Neste momento, voltamos à regra dos sapatos. Todos nós temos sapatos para diferentes ocasiões. Temos aquele par de chinelos para ir à praia, um sapato social para eventos formais, e um par de tenis quando queremos praticar esportes. E há uma infinidade de outros tipos de sapatos, que podem ser adequados ou não para inúmeras atividades. Sugiro que pense nos relógios da mesma forma. Ao entender o propósito de seu relógio, você entenderá quando utilizá-lo. Seu relógio é resistente à poeira? O “case” do relógio é resistente a riscos? E se riscar, você vai se importar com isto? Sabendo estas respostas, você saberá qual modelo escolherá para fazer aquela caminhada na praia, ou praticar escaladas em montanhas.
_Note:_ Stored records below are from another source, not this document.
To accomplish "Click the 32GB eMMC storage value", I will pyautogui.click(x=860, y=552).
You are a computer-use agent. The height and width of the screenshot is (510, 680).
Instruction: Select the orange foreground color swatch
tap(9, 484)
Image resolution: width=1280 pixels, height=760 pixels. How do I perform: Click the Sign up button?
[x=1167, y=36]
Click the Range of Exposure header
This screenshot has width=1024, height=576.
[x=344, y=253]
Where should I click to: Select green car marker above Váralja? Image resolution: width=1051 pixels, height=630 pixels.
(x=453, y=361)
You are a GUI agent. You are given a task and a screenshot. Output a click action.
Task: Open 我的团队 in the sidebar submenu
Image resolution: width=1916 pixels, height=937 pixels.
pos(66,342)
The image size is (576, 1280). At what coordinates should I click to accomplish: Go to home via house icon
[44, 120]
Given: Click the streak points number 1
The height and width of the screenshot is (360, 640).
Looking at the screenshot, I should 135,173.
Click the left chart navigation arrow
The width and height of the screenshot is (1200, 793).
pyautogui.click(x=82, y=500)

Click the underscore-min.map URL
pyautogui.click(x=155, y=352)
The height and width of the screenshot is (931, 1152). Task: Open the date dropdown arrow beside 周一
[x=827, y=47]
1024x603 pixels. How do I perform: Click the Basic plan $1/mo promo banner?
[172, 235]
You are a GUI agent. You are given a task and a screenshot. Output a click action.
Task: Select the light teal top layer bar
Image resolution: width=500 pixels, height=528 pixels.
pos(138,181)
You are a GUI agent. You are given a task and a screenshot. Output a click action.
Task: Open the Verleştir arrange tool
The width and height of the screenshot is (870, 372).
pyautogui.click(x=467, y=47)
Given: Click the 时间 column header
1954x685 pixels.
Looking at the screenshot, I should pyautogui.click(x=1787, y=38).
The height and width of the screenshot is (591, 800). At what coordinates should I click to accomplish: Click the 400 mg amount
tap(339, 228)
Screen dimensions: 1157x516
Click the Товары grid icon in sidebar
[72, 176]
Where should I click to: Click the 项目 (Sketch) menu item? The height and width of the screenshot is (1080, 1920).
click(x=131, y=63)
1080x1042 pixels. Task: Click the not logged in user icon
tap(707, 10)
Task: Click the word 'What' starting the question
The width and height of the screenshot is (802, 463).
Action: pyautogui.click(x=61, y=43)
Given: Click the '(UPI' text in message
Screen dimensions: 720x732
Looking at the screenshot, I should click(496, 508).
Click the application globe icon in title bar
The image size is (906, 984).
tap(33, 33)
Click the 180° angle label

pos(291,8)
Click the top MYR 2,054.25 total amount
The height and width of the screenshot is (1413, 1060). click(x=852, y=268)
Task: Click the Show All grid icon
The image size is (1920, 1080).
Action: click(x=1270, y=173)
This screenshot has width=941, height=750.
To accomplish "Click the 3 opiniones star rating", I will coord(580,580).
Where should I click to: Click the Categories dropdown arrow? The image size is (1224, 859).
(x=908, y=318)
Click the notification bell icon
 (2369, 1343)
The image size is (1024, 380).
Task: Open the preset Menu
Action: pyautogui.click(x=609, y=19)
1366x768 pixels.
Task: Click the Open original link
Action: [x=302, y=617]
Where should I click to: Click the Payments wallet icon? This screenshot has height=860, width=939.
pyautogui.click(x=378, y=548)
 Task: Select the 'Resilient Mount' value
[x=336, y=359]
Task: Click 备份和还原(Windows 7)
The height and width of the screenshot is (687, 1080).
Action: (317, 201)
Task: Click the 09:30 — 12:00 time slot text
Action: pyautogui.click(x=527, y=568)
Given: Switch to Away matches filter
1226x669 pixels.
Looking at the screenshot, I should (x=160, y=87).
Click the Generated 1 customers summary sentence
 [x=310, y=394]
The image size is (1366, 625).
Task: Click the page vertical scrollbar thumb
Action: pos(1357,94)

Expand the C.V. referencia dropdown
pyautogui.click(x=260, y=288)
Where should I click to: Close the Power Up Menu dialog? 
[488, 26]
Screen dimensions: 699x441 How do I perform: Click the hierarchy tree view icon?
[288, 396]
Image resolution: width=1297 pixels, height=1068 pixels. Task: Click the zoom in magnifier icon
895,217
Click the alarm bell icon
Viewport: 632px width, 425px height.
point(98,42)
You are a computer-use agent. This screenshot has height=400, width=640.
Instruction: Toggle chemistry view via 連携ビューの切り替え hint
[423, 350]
E lembre-se – não é porque você pagou caro no relógio, que significa que ele seja a prova de balas. E aquele relógio com repetidor de minutos certamente não foi feito para você nadar na piscina de seu clube.

Os fabricantes não tem feito muito para esclarecer os consumidores dos limites de seus relógios, principalmente quanto à resistência à água. Portanto, o que vale é o bom senso. E se tiver dúvidas, melhor não usar.